ФРАГМЕНТ ТЕКСТА >>
++++++

Антитезис. Художественная форма не предполагает, что существует некоторый независимый от нее и служащий для нее прообразом первообраз, так что она сама для себя свободно устанавливает свой первообраз, т. е. критерий и норму, будучи в своей структуре совершенно свободной самопорожденностью, не зависимой ни от каких других образов и первообразов.

Антитезисы «антиномий адекваций», быть может, являются наиболее понятными во всей диалектике адекваций. В самом деле, вот создана Чайковским его «Шестая симфония». Была ли художественная форма этой симфонией до создания самой симфонии? Конечно, нет. Знал ли кто-нибудь о первообразе, послужившем для конструкции формы этой симфонии? Конечно, нет. Наконец, существовала ли симфония до того, как Чайковский ее замыслил и создал? Смешно и спрашивать. Значит, Чайковский – подлинный автор этой симфонии и о «первообразе» ее можно судить только по ней самой, до нее нельзя было судить. Художественная форма есть творчески созданная форма, и на ней запечатлен дух автора с его высокими и низкими порывами и весь дух эпохи с его более мелкими и более крупными чертами. Каждый штрих в художественном произведении говорит о том или ином творческом напряжении автора, говорит о творчестве, об исканиях и нахождениях, об усилиях родить и создать. Сущность творчества – в максимальном напряжении воли автора, в полной устремленности внимания на художественный объект и сосредоточенности усилий на одной творческой и художественной цели. Художественная форма не есть просто результат проявленности чего-то, помимо автора; это – такой тип самопорожденности, который в то же время являет только себя, и художник – ответчик за малейший штрих, допущенный им в художественном произведении.

++++++

ЗАДАНИЯ >>
A. Перепишите из фрагмента дословно отрывок, начиная со слов «Антитезис. Художественная форма» и продолжая вплоть до слов «образов и первообразов.».
B. Определите, согласуется ли с фрагментом каждое из утверждений, и подтвердите ответ «да» или «нет» точной цитатой из него: (i) художник отвечает за каждый штрих своего произведения; (ii) сущность творчества состоит в распределении внимания между многими целями; (iii) художественная форма предполагает существование независимого от нее первообраза.
Материал, приведенный далее, для работы не понадобится.

++++++

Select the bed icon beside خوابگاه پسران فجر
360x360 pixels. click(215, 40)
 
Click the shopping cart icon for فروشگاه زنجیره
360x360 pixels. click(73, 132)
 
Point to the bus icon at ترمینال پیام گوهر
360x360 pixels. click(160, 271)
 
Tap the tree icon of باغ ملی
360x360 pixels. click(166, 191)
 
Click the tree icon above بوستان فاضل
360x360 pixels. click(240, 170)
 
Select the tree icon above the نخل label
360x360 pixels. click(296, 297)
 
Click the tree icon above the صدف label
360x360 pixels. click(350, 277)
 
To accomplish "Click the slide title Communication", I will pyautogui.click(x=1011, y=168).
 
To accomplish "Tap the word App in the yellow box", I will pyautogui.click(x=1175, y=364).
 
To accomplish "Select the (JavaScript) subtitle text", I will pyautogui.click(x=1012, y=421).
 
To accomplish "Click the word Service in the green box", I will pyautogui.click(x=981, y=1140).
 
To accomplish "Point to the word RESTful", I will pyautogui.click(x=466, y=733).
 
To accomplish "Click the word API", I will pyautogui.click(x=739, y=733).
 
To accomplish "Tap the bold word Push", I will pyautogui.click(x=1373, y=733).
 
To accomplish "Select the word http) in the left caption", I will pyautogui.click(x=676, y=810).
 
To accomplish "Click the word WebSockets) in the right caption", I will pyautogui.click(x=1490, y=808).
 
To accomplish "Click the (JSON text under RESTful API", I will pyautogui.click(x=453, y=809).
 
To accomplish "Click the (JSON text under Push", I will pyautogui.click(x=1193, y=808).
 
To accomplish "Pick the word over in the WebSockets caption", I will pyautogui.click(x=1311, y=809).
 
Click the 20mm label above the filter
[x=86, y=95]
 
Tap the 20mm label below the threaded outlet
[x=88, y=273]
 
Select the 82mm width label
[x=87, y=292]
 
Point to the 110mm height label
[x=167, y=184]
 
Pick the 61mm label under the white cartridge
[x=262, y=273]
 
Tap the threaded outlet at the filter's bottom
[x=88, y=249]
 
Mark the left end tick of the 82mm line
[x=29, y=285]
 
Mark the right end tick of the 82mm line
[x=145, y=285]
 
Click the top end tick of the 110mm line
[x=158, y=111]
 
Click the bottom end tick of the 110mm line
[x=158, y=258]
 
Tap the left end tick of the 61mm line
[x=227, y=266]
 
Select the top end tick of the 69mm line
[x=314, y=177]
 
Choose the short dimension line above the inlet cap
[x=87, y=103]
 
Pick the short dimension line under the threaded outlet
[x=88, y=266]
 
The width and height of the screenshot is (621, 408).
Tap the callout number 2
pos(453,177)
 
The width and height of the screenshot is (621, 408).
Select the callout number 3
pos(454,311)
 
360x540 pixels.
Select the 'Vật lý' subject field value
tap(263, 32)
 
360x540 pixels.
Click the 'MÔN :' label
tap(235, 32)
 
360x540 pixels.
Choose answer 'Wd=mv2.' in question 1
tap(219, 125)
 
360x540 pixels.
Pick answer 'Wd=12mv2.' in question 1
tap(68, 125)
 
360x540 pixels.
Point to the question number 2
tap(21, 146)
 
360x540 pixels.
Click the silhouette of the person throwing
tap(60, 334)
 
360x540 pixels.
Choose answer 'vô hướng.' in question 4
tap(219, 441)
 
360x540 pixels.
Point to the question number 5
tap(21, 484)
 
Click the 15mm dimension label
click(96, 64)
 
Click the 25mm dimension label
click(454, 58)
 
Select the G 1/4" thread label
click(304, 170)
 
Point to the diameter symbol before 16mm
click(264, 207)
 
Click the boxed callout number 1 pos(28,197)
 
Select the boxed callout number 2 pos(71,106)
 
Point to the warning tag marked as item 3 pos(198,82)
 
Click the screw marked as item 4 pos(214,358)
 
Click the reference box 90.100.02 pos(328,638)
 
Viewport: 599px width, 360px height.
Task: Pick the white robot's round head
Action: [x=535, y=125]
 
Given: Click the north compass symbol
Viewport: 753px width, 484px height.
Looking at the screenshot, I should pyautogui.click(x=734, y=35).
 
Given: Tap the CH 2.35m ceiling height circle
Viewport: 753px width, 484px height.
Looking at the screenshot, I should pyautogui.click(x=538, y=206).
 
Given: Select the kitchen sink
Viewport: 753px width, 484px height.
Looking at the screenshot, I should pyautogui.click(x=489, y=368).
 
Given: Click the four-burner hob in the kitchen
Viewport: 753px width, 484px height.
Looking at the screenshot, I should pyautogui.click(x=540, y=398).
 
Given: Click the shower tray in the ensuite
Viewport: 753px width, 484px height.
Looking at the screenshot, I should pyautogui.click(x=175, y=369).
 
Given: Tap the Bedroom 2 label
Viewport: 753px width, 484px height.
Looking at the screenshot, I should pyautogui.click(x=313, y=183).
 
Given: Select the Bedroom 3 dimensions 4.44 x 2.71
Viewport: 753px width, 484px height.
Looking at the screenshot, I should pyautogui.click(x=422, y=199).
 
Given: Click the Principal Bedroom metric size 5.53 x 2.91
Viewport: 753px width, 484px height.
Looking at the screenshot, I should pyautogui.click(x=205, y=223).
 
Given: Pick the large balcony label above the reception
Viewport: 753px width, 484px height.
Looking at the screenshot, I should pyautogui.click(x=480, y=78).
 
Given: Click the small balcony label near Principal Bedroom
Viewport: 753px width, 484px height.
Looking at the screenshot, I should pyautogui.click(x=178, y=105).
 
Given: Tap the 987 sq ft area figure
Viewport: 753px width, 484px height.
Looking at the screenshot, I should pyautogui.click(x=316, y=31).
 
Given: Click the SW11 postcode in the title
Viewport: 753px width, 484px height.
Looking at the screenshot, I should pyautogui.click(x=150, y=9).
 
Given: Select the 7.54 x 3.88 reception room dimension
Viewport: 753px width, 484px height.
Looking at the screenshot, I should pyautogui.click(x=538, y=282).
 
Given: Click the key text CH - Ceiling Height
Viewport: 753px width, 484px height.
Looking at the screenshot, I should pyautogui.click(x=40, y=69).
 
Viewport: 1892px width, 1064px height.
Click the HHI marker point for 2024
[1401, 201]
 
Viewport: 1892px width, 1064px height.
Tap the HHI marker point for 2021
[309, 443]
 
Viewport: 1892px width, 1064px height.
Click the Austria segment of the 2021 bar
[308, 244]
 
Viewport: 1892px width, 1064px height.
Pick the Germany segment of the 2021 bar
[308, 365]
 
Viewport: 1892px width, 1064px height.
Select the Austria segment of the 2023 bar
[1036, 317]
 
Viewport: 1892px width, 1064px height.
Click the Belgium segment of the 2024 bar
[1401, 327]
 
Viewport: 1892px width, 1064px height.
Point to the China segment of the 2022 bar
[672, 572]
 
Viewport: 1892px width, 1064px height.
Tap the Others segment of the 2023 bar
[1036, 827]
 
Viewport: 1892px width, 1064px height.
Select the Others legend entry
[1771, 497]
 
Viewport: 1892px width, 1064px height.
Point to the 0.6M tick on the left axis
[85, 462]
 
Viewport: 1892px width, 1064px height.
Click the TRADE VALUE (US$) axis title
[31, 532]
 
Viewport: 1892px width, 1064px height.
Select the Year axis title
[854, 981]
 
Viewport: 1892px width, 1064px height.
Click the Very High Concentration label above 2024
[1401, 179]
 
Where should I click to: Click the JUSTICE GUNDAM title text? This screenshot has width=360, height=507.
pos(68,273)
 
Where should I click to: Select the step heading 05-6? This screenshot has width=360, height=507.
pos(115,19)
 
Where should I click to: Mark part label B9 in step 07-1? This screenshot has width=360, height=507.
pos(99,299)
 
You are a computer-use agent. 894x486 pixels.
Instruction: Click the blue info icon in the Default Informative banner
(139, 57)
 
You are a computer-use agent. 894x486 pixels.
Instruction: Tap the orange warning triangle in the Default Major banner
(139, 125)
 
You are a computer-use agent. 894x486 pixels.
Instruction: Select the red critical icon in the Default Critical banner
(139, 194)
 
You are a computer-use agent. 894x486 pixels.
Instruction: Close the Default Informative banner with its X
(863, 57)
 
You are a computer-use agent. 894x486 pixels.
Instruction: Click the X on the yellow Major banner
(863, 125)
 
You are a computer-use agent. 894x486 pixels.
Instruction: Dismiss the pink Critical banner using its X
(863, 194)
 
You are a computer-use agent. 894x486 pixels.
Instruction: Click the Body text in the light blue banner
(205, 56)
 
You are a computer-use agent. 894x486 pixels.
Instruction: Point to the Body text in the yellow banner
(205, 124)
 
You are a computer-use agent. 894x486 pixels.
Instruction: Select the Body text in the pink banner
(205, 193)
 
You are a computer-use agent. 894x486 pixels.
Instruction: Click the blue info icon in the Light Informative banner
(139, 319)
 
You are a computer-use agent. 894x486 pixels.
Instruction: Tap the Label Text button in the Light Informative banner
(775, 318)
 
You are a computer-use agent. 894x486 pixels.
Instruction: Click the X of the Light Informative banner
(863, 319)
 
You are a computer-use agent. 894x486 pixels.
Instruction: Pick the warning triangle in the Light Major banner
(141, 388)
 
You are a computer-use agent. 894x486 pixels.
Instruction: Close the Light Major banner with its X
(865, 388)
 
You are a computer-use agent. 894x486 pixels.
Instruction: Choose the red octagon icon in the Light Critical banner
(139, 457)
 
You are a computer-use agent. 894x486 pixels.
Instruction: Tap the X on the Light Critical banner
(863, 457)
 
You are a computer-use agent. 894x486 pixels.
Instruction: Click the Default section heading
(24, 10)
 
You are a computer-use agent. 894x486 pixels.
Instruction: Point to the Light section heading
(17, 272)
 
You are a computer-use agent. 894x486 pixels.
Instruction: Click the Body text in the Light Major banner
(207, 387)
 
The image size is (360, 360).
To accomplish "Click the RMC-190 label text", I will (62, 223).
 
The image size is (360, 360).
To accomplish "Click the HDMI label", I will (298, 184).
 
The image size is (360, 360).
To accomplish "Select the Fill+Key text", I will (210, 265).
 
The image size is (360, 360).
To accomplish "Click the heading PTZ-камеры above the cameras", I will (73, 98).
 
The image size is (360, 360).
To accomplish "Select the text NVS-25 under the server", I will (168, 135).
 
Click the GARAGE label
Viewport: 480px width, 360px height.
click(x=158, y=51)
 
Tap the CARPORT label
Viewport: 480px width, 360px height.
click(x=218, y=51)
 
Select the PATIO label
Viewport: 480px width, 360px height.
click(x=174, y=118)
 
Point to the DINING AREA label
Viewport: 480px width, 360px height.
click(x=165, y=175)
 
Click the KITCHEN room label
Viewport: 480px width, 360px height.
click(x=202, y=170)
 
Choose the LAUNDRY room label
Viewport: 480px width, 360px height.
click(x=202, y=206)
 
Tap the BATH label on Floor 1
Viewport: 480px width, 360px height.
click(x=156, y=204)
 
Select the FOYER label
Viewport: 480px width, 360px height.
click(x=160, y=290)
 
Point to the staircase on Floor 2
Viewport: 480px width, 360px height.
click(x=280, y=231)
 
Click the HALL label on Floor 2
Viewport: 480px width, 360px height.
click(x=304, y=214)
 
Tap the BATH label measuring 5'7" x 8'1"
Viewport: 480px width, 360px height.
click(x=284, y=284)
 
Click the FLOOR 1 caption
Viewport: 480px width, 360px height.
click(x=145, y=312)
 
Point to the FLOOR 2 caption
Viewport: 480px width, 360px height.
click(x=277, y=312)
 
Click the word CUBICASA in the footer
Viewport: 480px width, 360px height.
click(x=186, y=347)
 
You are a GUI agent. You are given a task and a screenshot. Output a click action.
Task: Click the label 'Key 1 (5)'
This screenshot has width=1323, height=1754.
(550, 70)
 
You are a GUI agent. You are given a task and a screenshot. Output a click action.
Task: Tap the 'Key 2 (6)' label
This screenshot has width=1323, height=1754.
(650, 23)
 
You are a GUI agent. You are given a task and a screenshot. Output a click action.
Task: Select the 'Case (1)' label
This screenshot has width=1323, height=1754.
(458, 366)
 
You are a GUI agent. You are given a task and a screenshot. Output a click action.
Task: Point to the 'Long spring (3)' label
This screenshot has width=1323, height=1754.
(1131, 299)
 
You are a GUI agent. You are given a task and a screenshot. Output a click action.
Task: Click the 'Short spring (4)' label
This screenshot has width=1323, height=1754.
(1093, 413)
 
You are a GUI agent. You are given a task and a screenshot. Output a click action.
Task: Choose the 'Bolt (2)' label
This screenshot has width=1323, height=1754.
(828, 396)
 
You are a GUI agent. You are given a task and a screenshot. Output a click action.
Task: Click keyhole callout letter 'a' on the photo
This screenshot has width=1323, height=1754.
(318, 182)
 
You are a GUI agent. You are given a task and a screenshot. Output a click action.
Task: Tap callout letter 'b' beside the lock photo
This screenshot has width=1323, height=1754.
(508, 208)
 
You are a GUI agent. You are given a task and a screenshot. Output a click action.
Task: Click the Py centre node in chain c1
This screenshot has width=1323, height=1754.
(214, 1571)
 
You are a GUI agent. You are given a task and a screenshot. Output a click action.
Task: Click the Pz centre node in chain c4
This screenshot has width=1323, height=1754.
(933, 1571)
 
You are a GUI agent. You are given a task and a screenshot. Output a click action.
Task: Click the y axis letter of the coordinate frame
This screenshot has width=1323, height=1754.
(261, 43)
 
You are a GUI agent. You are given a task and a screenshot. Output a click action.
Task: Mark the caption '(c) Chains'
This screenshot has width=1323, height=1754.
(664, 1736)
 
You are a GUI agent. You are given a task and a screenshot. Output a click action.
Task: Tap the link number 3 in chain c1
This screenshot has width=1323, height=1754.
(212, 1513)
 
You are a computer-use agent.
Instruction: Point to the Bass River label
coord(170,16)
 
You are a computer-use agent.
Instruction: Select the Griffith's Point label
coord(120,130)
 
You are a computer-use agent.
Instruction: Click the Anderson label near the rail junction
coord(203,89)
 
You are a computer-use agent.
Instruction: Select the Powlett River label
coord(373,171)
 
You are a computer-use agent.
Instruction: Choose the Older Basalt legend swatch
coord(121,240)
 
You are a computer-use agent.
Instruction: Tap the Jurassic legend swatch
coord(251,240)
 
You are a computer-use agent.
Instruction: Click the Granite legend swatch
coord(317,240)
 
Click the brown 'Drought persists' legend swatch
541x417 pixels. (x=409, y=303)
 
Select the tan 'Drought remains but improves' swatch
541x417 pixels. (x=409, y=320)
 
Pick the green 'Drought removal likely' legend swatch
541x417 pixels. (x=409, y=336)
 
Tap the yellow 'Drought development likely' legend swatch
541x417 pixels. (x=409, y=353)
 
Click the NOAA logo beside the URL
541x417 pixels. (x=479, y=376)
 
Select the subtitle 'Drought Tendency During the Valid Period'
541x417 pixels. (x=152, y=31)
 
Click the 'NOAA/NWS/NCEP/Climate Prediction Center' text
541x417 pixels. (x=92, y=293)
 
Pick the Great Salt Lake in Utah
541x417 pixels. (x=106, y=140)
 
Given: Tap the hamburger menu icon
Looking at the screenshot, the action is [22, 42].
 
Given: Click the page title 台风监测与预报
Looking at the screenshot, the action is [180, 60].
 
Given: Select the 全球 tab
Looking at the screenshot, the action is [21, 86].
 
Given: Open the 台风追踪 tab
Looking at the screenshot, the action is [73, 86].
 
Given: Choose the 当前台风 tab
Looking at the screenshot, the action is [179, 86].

++++++

ОТВЕТЫ К ЗАДАНИЯМ >>
A.
Антитезис. Художественная форма не предполагает, что существует некоторый независимый от нее и служащий для нее прообразом первообраз, так что она сама для себя свободно устанавливает свой первообраз, т. е. критерий и норму, будучи в своей структуре совершенно свободной самопорожденностью, не зависимой ни от каких других образов и первообразов.

B.
(i) Да: «художник – ответчик за малейший штрих, допущенный им в художественном произведении».
(ii) Нет: «Сущность творчества – в максимальном напряжении воли автора, в полной устремленности внимания на художественный объект и сосредоточенности усилий на одной творческой и художественной цели».
(iii) Нет: «Художественная форма не предполагает, что существует некоторый независимый от нее и служащий для нее прообразом первообраз».